The major concern in this combination study was the effect on docetaxel PK profiles from co-administration with gefitinib because the docetaxel AUC is a strong and independent predictor of neutropenia [7]. The PK profiles of these two anticancer drugs change when co-administered with typical CYP3A4 inhibitors (ketoconazole or itraconazole): The docetaxel CL decreased 49 % when co-administered with ketoconazole [15], and the gefitinib AUC0–24 increased 78 % when co-administered with itraconazole [16]. A previous pilot study reported drug–drug interaction between docetaxel and gefitinib in 18 patients with NSCLC, demonstrating 87 and 100 % increases in the GM AUC0–24 and C max of docetaxel, respectively, in two of ten pharmacokinetically evaluable patients [32]. Although this report suggested a drug–drug interaction between docetaxel and gefitinib, the small number of patients and sparse PK sampling points were inconclusive. We therefore investigated the existence of a drug–drug interaction between docetaxel and gefitinib using full PK samplings.

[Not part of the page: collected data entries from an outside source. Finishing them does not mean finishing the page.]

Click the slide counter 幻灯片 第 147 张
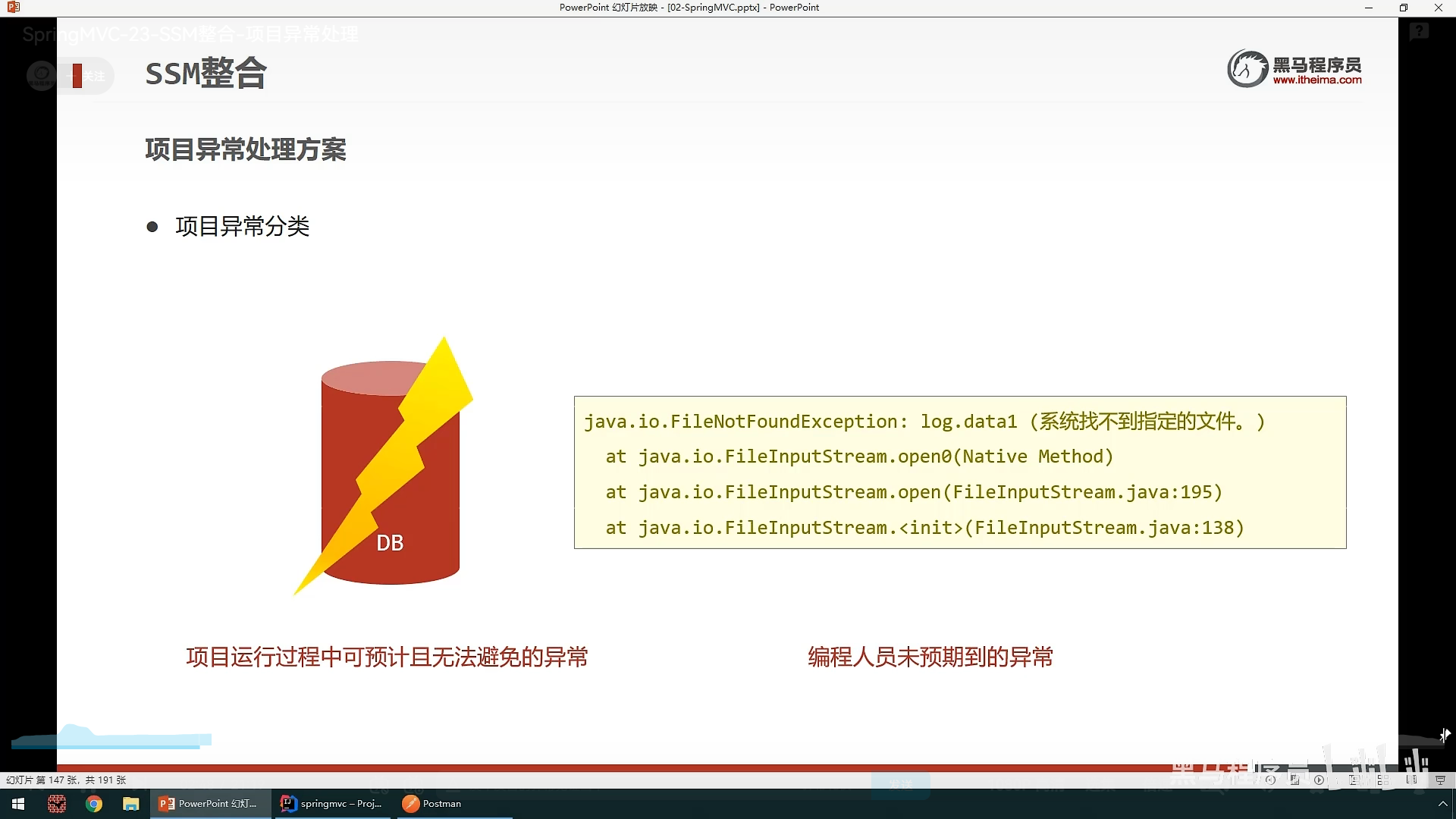Image resolution: width=1456 pixels, height=819 pixels. click(66, 780)
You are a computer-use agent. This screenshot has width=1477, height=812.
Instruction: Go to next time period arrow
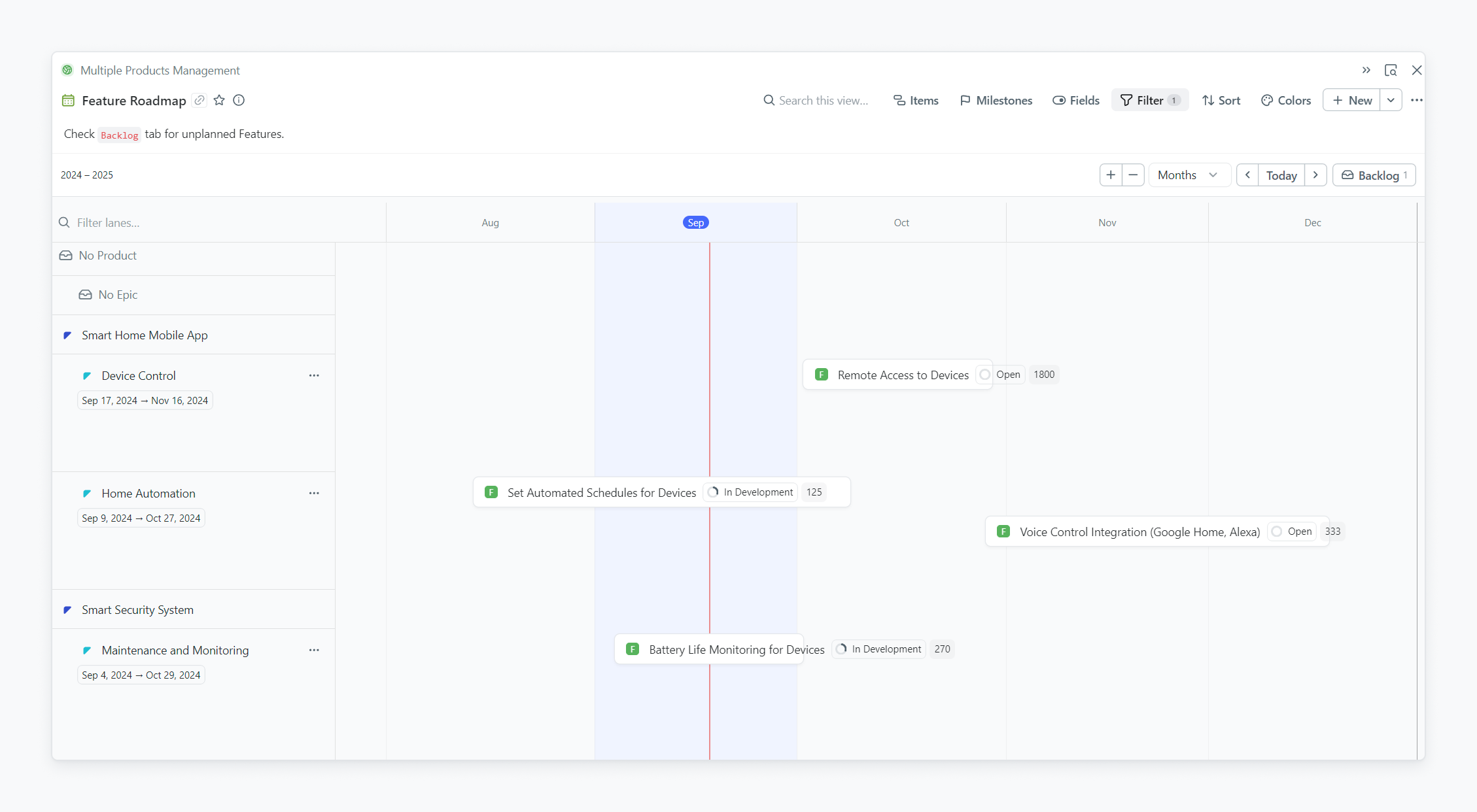point(1315,175)
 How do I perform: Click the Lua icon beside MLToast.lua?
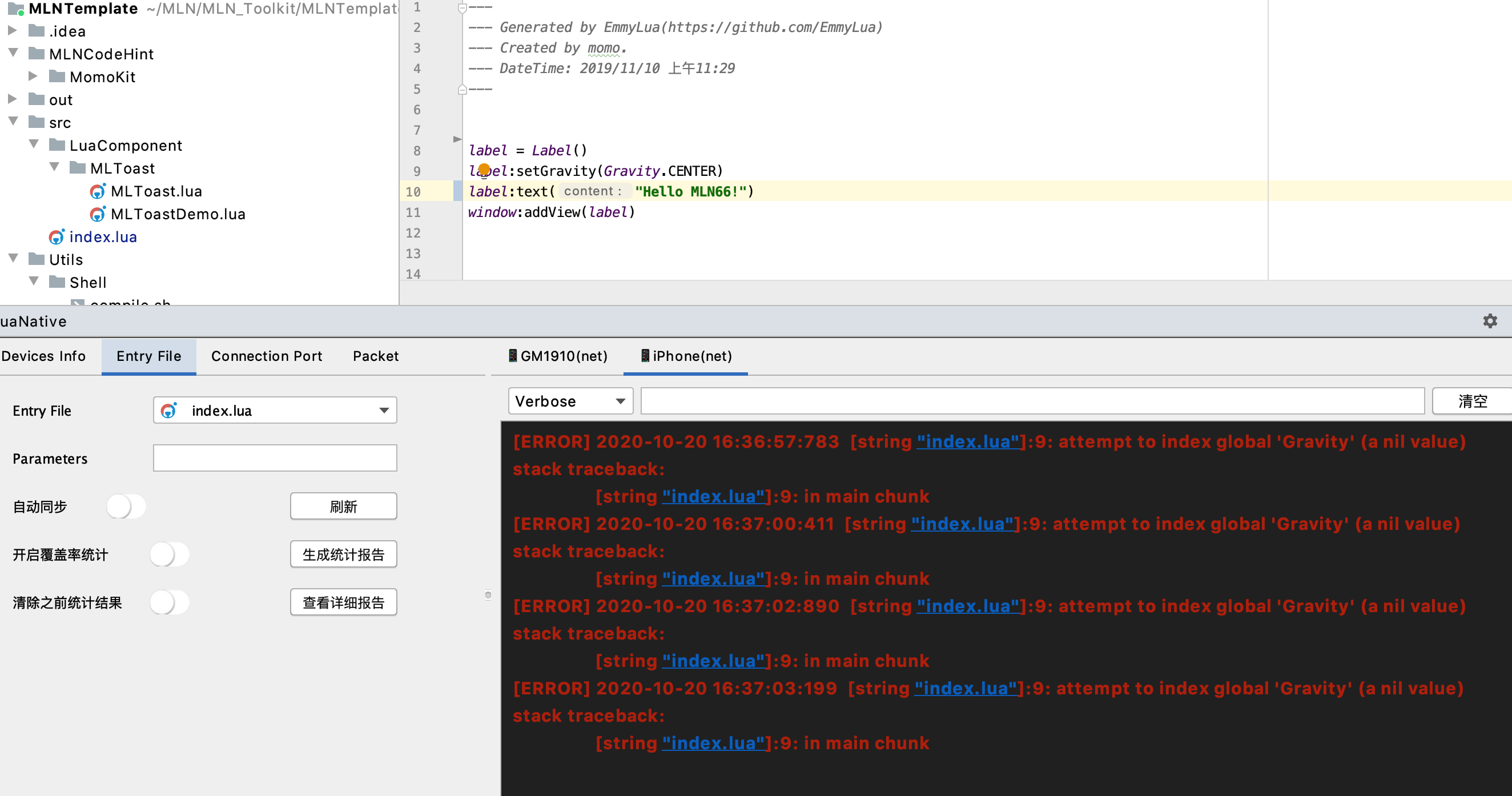pyautogui.click(x=97, y=191)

To evaluate any drug–drug interaction, we assessed the GMRs of the docetaxel and gefitinib AUC0–24 and C max when administered alone or in combination. Convergence of the 90 % CI of the GMR within the range 0.80–1.25 indicates the absence of drug–drug interactions, as established previously [22]. In our study, the 90 % CI of the GMRs of docetaxel and gefitinib AUC0-24 and C max ranged between 0.8 and 1.25 (Fig. 2). The gefitinib AUC0–24 and C max decreased in one patient when co-administered with docetaxel (Fig. 3c, d); however, we could not identify any potential pretreatment factors contributing to this change including body weight and bone marrow, hepatic, and renal functions.

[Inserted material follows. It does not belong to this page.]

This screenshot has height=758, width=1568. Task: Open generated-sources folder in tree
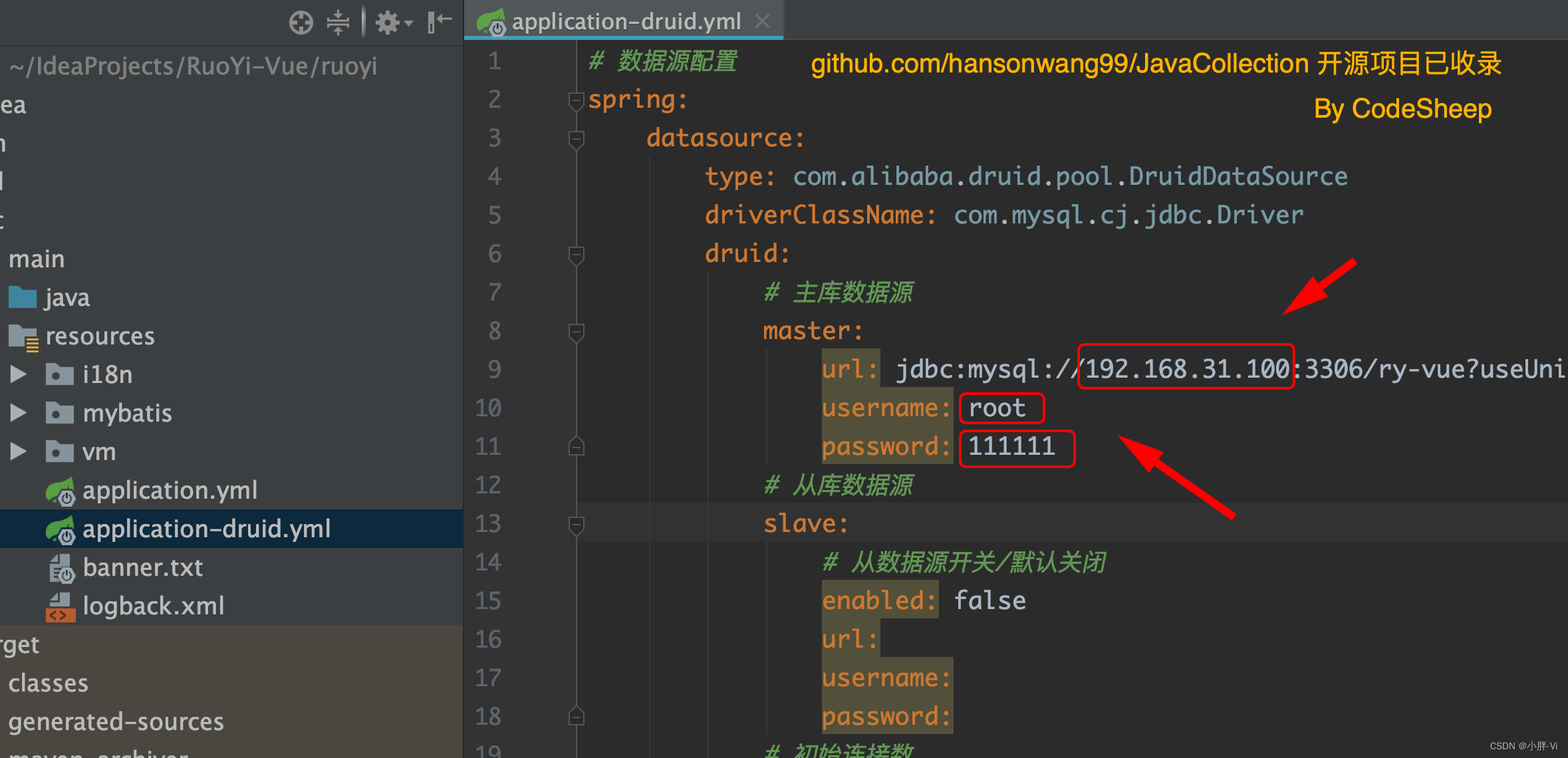pyautogui.click(x=116, y=721)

The recommended dose of docetaxel for Japanese patients with NSCLC was 60 mg/m2 at the time of this study, which is still used in routine clinical practice; however, the recommended dose has been updated to 70–75 mg/m2 considering further global trials, and the higher dose is now administered as necessary. To further develop the combination of docetaxel and gefitinib, the tolerability of the dose of 70–75 mg/m2 docetaxel with gefitinib must be evaluated with PK samplings. Two of the six patients had DLTs in the initial cycle of treatment at Level 1, and the mean docetaxel AUC0–24 in these two patients was higher than that for the remaining four patients (2114 vs. 1159 ng*h/mL, respectively). In this study, we did not allow any concomitant medications that could influence CYP3A4 metabolism. Similar high docetaxel AUC0–24 values were reported in previous studies [33, 34], and the high values observed herein may be caused by docetaxel administration alone because these DLTs occurred in the initial cycle of treatment. Patients with impaired hepatic dysfunctions or massive liver metastasis were not enrolled in this study; however, evaluation of the drug–drug interaction in these populations could be of further interest.

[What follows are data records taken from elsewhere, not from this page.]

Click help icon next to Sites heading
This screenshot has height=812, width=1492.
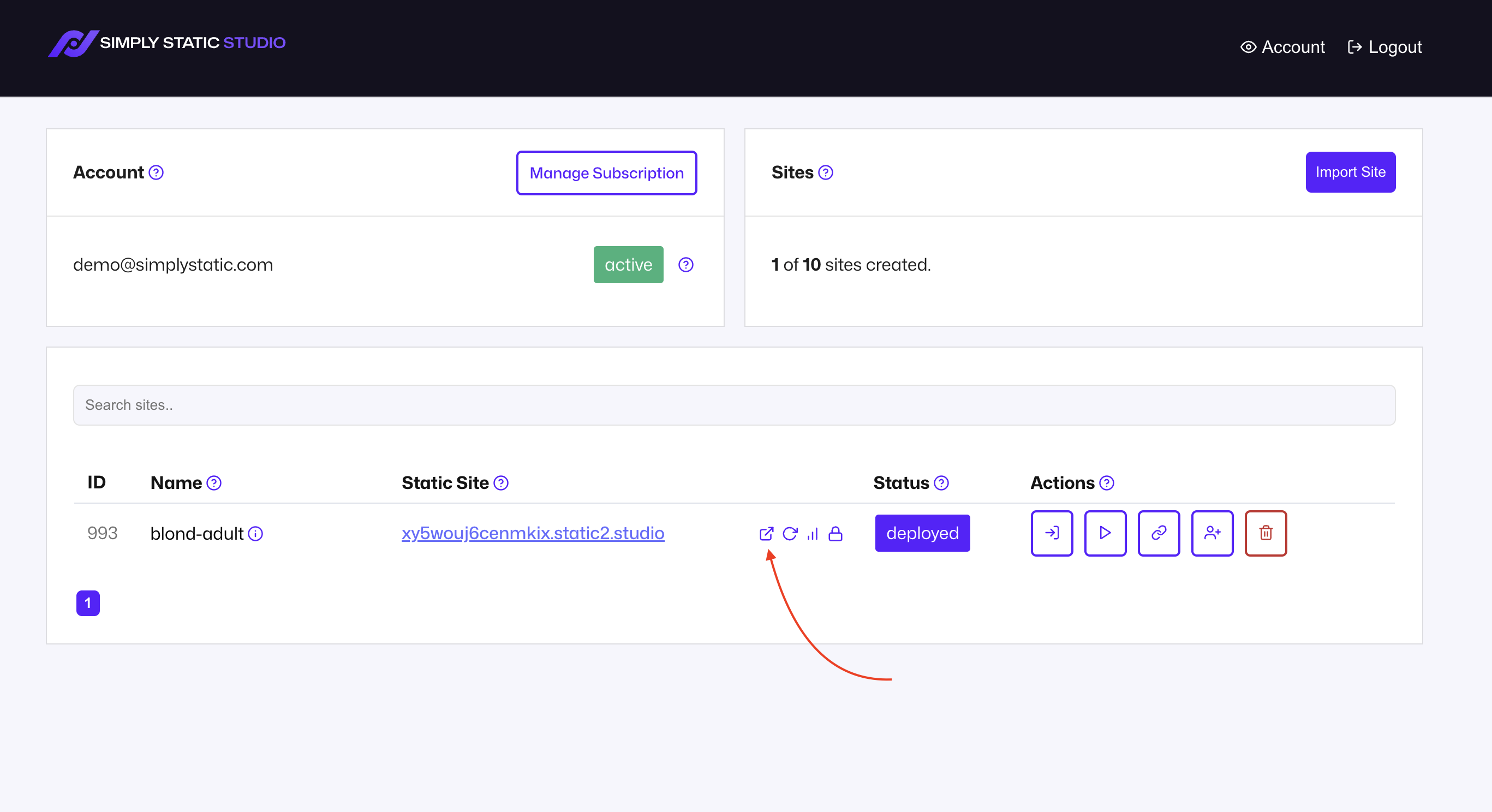point(825,172)
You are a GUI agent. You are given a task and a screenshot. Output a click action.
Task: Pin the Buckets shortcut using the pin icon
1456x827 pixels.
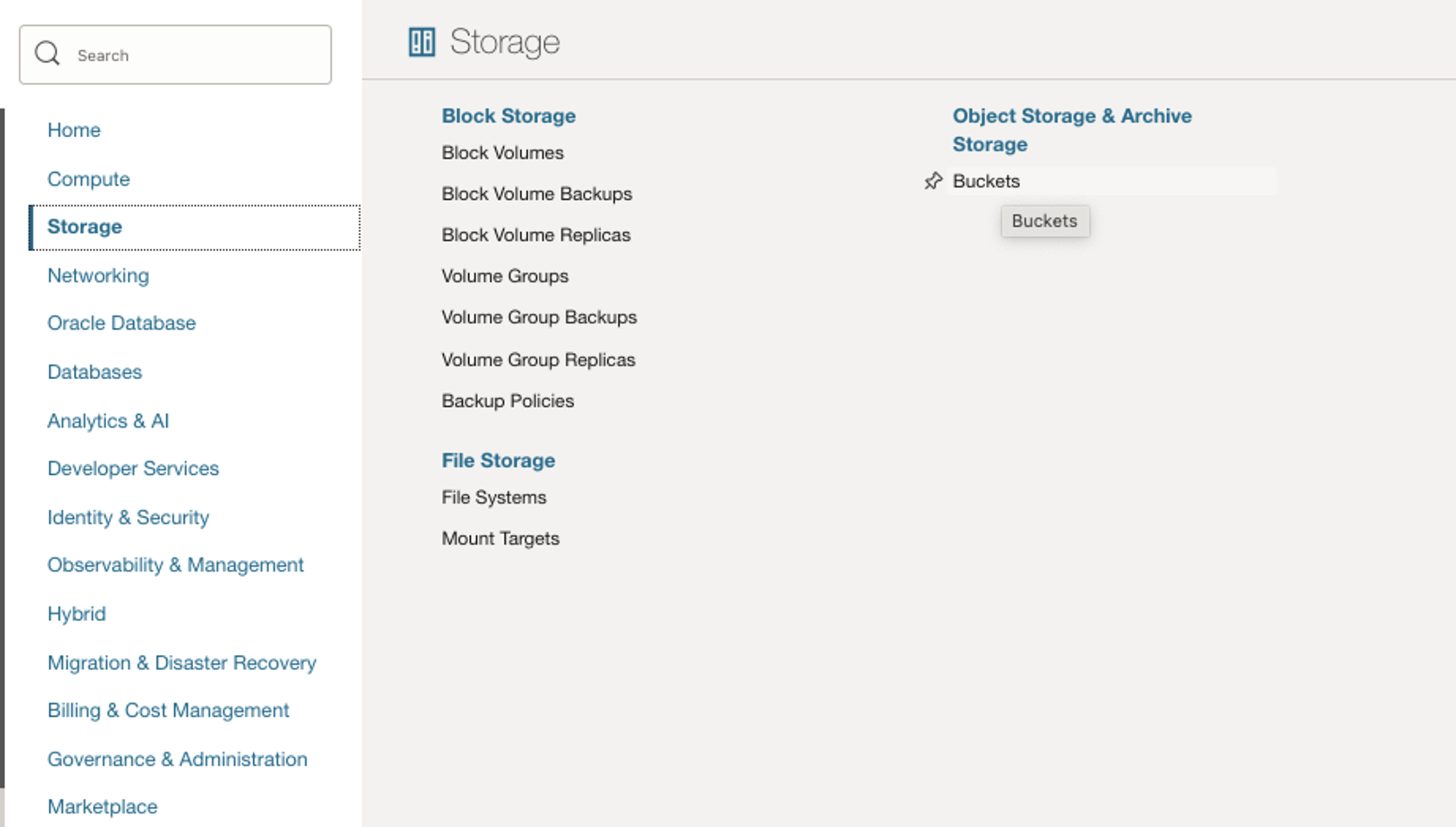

Although 5 of the 12 (41.7 %) patients achieved partial response as assessed by the Response Evaluation Criteria in Solid Tumors [18], we could not determine the efficacy of this combination because the number of evaluated patients was small and the EGFR mutation status was not considered at the time of this study [13, 3537]. However, we remain interested in this combination because docetaxel and gefitinib are active for NSCLC, and further investigation of this combination for EGFR-mutant NSCLC is warranted.

In conclusion, the tolerability of 60 mg/m2 docetaxel and 250 mg/day gefitinib was confirmed in the treatment for advanced or metastatic NSCLC. To our knowledge, this study is the first analysis of drug–drug interactions in this combination using full PK samplings. Although we observed no drug–drug interaction, the potential interactions of anticancer drugs must be carefully considered, especially when they share a common metabolizing pathway, have narrow therapeutic or toxicity profiles, or are administered to patients with impaired organ functions.